SUARAINDONEWS. COM, Cilegon – PT Hutama Karya (Persero) mencatat kinerja positif pada proyek Pembangkit Listrik Tenaga Uap (PLTU) Jawa 9 & 10 Suralaya berkapasitas 2 x 1.000 MW di Cilegon, Banten.
Genap satu tahun melewati masa uji operasi, proyek hasil kolaborasi dengan Doosan Heavy Industries & Construction tersebut menunjukkan kinerja yang konsisten dengan tingkat efisiensi tinggi. Capaian ini sekaligus memperkuat keandalan pasokan listrik pada sistem Jawa–Bali yang melayani kebutuhan rumah tangga, bisnis, hingga industri.
Plt. Executive Vice President (EVP) Sekretaris Perusahaan PT Hutama Karya (Persero), Hamdani, mengatakan keberhasilan melewati masa uji operasi selama satu tahun menjadi indikator penting atas keandalan desain dan konstruksi yang diterapkan pada proyek tersebut.
“Keberhasilan menyelesaikan masa uji operasi selama satu tahun menunjukkan bahwa PLTU Jawa 9 & 10 Suralaya tidak hanya dibangun dengan standar tinggi, tetapi juga mampu beroperasi secara optimal, efisien, dan sesuai ketentuan lingkungan yang berlaku,” ujar Hamdani di Cilegon, Sabtu (23/5/2026).
PLTU Jawa 9 & 10 Suralaya milik PT Indo Raya Tenaga ini merupakan salah satu proyek strategis nasional dengan skema engineering, procurement, and construction (EPC). Pembangkit dibangun menggunakan teknologi Ultra Super Critical (USC) yang mampu menghasilkan listrik lebih efisien dibandingkan pembangkit konvensional. Teknologi tersebut juga memungkinkan konsumsi batu bara dan fuel oil lebih rendah sehingga membantu menekan emisi.
Pemerintah sendiri telah menetapkan standar baku mutu pembangkit listrik termal melalui Peraturan Menteri Lingkungan Hidup dan Kehutanan (LHK) Nomor 15 Tahun 2019. Kementerian ESDM menegaskan bahwa pemenuhan standar tersebut menjadi salah satu indikator penting dalam penyediaan energi yang lebih bersih.
Selama masa uji operasi, PLTU Jawa 9 & 10 Suralaya mencatat performa operasional yang stabil. Penggunaan teknologi USC memungkinkan pembangkit menghasilkan energi listrik dengan konsumsi bahan bakar lebih hemat serta dampak lingkungan yang tetap terkendali sesuai standar yang berlaku.

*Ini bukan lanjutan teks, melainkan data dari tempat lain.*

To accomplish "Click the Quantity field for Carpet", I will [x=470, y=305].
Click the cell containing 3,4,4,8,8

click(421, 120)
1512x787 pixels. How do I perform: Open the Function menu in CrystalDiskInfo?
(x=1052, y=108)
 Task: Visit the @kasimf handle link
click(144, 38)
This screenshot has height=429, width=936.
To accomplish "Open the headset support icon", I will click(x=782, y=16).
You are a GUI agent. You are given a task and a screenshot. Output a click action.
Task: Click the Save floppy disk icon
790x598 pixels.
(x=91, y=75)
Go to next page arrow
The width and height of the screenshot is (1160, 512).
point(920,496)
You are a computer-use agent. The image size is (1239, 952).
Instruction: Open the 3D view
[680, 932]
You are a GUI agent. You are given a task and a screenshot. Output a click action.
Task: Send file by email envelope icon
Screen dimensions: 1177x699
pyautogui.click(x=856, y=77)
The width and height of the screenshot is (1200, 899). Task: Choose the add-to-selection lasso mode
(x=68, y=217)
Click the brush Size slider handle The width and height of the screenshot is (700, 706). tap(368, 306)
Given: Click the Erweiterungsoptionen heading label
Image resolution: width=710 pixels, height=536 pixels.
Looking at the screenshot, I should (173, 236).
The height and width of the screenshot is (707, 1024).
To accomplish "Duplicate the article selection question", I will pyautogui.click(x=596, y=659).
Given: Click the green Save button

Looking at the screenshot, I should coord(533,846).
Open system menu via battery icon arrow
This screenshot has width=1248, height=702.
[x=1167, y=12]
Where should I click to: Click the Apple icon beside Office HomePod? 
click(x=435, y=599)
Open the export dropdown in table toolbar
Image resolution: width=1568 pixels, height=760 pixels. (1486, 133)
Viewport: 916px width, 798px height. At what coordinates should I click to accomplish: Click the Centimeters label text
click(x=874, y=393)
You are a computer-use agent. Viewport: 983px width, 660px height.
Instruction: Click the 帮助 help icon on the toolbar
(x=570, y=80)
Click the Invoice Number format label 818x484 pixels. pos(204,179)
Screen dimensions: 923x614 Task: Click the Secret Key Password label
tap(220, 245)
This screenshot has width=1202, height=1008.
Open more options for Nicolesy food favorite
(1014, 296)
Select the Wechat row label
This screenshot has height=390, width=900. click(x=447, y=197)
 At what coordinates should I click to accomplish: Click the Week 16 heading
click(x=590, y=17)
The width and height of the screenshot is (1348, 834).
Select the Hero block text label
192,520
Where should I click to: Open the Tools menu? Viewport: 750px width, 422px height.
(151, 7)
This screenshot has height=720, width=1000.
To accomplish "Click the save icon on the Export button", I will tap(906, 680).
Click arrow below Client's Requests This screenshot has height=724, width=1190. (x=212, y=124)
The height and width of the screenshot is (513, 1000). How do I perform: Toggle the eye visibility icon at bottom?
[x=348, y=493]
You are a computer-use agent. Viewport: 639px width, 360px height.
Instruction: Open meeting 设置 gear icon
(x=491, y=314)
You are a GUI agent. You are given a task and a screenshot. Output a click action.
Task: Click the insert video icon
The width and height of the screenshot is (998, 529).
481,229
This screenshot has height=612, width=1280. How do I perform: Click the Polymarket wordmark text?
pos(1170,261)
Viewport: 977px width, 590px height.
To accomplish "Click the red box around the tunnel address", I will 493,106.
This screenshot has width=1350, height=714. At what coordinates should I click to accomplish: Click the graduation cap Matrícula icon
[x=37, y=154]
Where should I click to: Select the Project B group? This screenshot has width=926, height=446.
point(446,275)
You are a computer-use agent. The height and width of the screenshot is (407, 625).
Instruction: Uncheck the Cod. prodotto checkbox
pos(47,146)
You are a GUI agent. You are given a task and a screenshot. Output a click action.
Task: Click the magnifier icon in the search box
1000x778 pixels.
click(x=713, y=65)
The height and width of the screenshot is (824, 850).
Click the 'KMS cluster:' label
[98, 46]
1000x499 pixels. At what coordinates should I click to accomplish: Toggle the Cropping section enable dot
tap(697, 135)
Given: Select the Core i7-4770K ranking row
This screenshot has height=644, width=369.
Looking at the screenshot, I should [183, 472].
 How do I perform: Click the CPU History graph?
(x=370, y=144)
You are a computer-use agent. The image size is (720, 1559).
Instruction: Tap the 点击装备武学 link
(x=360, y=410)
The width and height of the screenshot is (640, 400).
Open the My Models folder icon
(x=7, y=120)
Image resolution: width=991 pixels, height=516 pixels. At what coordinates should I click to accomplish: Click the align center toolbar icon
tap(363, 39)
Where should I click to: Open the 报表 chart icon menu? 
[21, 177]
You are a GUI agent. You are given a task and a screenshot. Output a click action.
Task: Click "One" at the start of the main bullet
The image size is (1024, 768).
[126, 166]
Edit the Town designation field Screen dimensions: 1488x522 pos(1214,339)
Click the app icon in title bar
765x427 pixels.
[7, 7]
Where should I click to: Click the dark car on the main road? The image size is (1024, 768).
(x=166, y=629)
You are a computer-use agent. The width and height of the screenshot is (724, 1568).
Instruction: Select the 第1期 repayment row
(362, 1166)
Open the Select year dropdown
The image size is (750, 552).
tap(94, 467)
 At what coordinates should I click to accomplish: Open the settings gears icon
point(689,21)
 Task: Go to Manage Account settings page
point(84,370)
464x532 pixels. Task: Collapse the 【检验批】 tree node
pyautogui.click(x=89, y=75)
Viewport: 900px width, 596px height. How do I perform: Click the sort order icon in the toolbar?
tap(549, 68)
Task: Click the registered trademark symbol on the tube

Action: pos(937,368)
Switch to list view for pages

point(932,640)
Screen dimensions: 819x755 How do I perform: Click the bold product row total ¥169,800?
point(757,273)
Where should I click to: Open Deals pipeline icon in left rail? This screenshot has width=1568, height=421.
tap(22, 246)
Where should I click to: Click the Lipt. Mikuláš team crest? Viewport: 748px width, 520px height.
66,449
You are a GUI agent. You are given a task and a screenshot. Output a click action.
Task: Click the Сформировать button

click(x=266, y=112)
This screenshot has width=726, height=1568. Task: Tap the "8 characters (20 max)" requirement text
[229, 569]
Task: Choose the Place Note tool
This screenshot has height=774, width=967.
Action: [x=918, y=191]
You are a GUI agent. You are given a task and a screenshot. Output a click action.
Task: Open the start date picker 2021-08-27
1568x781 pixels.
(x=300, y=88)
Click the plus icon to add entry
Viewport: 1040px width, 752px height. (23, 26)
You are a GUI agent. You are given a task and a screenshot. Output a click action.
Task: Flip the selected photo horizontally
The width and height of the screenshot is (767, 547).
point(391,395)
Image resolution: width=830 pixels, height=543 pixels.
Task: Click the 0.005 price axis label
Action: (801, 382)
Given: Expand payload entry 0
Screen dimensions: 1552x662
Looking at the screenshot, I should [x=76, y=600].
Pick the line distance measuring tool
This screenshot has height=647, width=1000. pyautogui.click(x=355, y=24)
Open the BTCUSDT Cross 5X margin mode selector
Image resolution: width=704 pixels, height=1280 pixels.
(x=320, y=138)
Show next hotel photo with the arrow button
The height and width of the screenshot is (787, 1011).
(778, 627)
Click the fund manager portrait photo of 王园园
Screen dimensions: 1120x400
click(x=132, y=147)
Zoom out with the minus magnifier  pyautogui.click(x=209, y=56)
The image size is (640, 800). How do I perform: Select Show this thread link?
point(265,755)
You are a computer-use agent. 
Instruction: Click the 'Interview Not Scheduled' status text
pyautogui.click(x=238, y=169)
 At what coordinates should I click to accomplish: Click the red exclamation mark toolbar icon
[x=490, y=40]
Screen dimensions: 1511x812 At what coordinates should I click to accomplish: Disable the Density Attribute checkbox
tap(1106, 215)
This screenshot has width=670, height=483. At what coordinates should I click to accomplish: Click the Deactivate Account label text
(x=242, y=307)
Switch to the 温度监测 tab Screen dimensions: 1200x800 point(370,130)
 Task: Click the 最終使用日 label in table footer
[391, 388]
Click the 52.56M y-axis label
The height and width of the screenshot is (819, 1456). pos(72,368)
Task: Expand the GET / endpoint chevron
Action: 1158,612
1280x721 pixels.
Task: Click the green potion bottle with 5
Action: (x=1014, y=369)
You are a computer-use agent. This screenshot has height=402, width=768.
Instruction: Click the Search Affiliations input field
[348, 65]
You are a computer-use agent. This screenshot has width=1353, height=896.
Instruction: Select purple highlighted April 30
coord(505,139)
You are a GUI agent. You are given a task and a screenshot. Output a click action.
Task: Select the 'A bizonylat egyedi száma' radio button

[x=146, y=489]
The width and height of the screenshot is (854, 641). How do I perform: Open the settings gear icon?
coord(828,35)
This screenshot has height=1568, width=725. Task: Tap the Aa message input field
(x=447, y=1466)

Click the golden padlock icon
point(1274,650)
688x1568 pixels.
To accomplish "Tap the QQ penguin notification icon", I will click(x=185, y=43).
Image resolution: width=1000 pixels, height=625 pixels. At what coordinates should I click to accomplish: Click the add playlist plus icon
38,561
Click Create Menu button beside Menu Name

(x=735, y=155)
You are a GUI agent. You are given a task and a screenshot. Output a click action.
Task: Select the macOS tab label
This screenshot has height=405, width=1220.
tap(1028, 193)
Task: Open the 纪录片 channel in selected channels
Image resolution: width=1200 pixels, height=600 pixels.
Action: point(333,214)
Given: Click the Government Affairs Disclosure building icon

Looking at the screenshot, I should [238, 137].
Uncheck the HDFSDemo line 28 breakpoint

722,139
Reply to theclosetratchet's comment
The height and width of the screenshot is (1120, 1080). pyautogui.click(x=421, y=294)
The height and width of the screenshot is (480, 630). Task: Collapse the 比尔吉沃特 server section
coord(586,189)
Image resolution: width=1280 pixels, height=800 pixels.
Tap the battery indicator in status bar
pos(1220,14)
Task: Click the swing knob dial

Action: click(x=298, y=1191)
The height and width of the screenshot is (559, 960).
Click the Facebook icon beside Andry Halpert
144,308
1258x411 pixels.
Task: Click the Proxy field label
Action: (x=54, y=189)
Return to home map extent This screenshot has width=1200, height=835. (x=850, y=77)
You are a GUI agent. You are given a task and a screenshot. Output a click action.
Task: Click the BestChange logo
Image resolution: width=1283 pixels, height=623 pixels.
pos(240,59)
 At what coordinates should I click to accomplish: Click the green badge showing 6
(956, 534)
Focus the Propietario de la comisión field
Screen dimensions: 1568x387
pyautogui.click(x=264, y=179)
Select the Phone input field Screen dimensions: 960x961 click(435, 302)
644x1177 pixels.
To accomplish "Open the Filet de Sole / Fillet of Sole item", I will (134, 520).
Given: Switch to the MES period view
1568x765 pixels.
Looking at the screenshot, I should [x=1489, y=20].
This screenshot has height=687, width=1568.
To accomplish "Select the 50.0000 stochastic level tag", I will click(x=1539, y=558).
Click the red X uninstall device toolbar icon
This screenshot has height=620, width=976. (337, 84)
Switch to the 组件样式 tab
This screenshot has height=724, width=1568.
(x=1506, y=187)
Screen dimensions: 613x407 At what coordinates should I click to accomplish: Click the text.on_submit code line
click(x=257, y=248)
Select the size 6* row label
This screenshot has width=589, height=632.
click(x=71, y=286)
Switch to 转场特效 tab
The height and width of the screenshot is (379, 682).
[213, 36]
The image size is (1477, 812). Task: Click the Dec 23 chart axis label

Kinerja pembangkitan turut didukung oleh infrastruktur pendukung berkapasitas besar. Pembangkit ini dilengkapi cerobong setinggi 265 meter dan jetty berkapasitas hingga 80.000 DWT untuk menunjang kebutuhan logistik batu bara secara efisien. Selain itu, tersedia sistem Air Insulated Switchgear (AIS) 500 kV dan transmission line yang menjaga stabilitas penyaluran listrik ke jaringan Jawa–Bali.
Fasilitas Balance of Plant (BOP) juga melengkapi operasional pembangkit agar dapat berjalan secara terintegrasi dan berkesinambungan.
Dari sisi lingkungan, PLTU Jawa 9 & 10 Suralaya dilengkapi sistem pengendalian modern seperti Electrostatic Precipitator (ESP), Flue Gas Desulfurization (FGD), dan Selective Catalytic Reduction (SCR). Teknologi tersebut digunakan untuk mengendalikan partikulat, sulfur oksida (SOx), dan nitrogen oksida (NOx), sehingga emisi gas buang tetap berada di bawah ambang batas yang ditetapkan pemerintah.
Keberhasilan masa uji operasi ini sekaligus menegaskan kapasitas PT Hutama Karya (Persero) sebagai BUMN konstruksi dalam pembangunan infrastruktur energi berskala besar. Perusahaan menegaskan komitmennya untuk terus mengedepankan aspek mutu, keselamatan, dan kepatuhan terhadap ketentuan lingkungan dalam setiap proyek yang dijalankan.